Cette humilité peut surprendre car la France dispose d'un atout exceptionnel, du fait de son poids économique et plus encore de sa position géographique, de son Histoire et de sa dimension géopolitique : elle est avec l'Allemagne le seul pays dont la sortie de l'Union européenne et de la zone euro entraînerait ipso facto la disparition de celles-ci.

En annonçant un référendum sur le sujet dans les trois à dix-huit mois, le futur président mettrait en demeure ses partenaires de réviser les traités dans ce délai pour éviter de tout perdre. Ce bras de fer obligerait l'Allemagne à corriger ses excédents commerciaux, voire à accepter une monnaie commune et non plus unique. Il amènerait aussi les Polonais à faire confiance à une défense et des armements européens et non plus seulement américains...   

Le candidat de l'extrême-gauche Jean-Luc Mélenchon a démontré son hostilité à la prépondérance allemandedans son essai Le hareng de Bismarck. Il est prêt à envisager un bras de fer, par la voie d'un référendum. Mais sa France insoumise aura malgré tout des difficultés à l'emporter si elle va seule à l'affrontement comme avant elle la Grèce d'Alexis Tsipras. Faudrait-il, selon un schéma classique en Histoire, qu'il noue une coalition d'intérêt avec les Anglo-Saxons ? Peut-être...

Les jeux restent ouverts dans ces élections comme dans l'année en cours. Et c'est heureux.

 

Publié ou mis à jour le : 2018-11-27 10:50:14
Caroline (27-01-2017 07:59:29)

Analyse intéressante des scrutins car nourrie d'histoire. Le moralisme aveugle d'une certaine partie des classes dirigeantes et des média est hors réalité. Moins d'accord sur l'Europe, elle survit actuellement grâce à (et non pas à cause de) Merkel et Draghi.
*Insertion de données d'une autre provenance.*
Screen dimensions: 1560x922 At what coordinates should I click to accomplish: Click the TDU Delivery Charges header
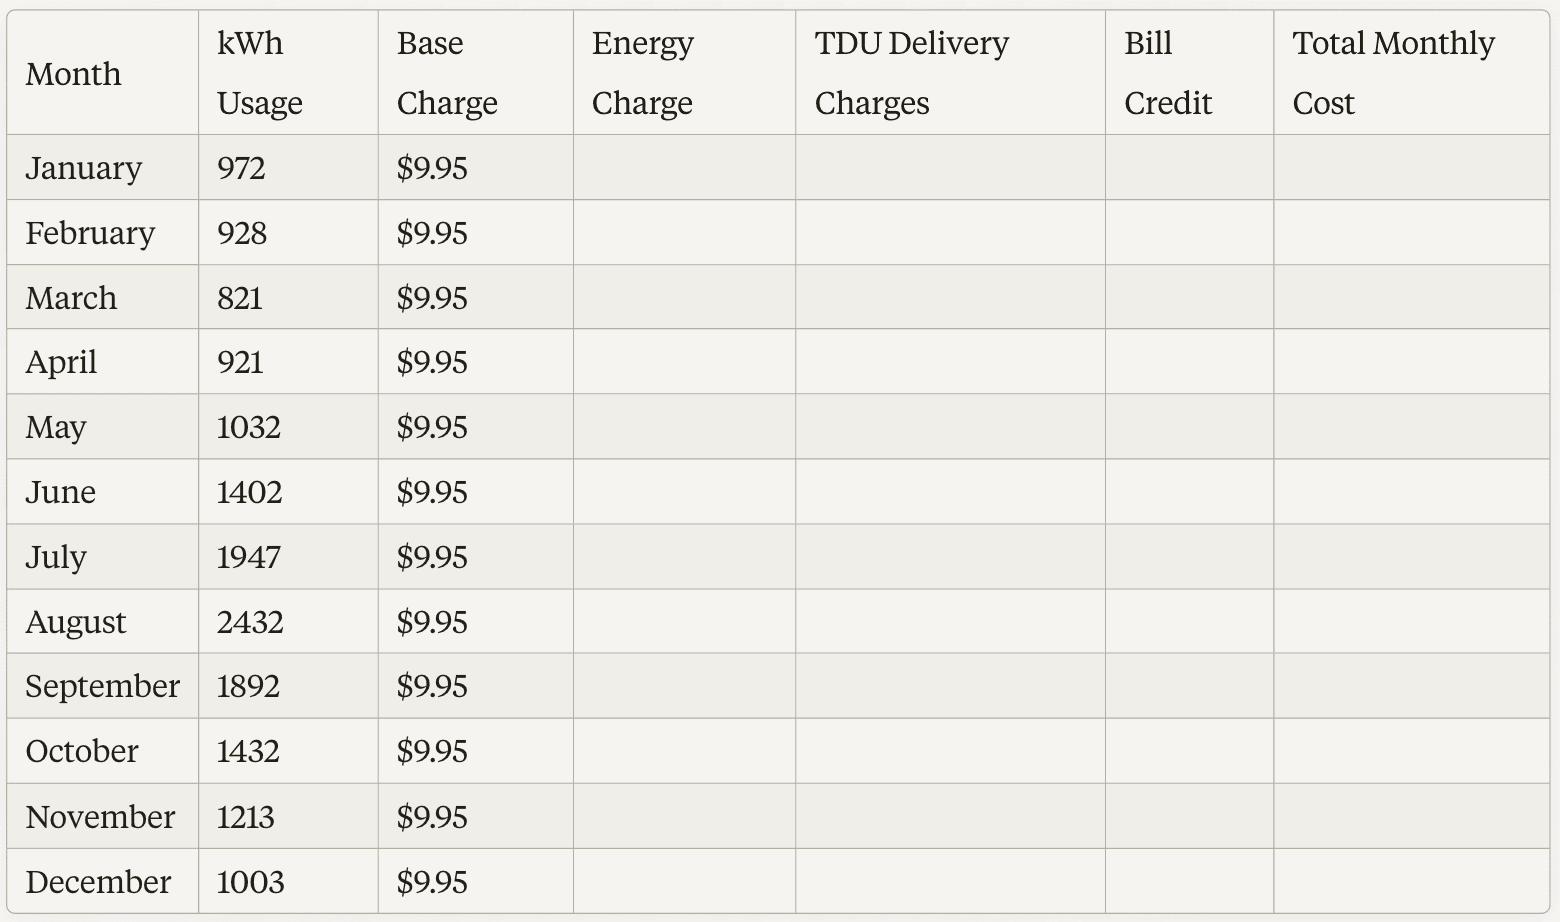pos(911,74)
Economiquement indispensable pour tous ses membres elle n'a plus de voix sur plusieurs dossiers urgents, elle a été imprudente envers l'Est, et elle n'arrive plus à faire "rêver"; mais c'est la faute des gouvernements qui la composent et en particulier de la France qui était chargée d'en porter le projet à l'origine. Cette crise est aussi à analyser dans l'histoire longue, l'exemple de Rome reste une référence dans l'inconscient européen et l'Union n'en est que le dernier avatar. Merci!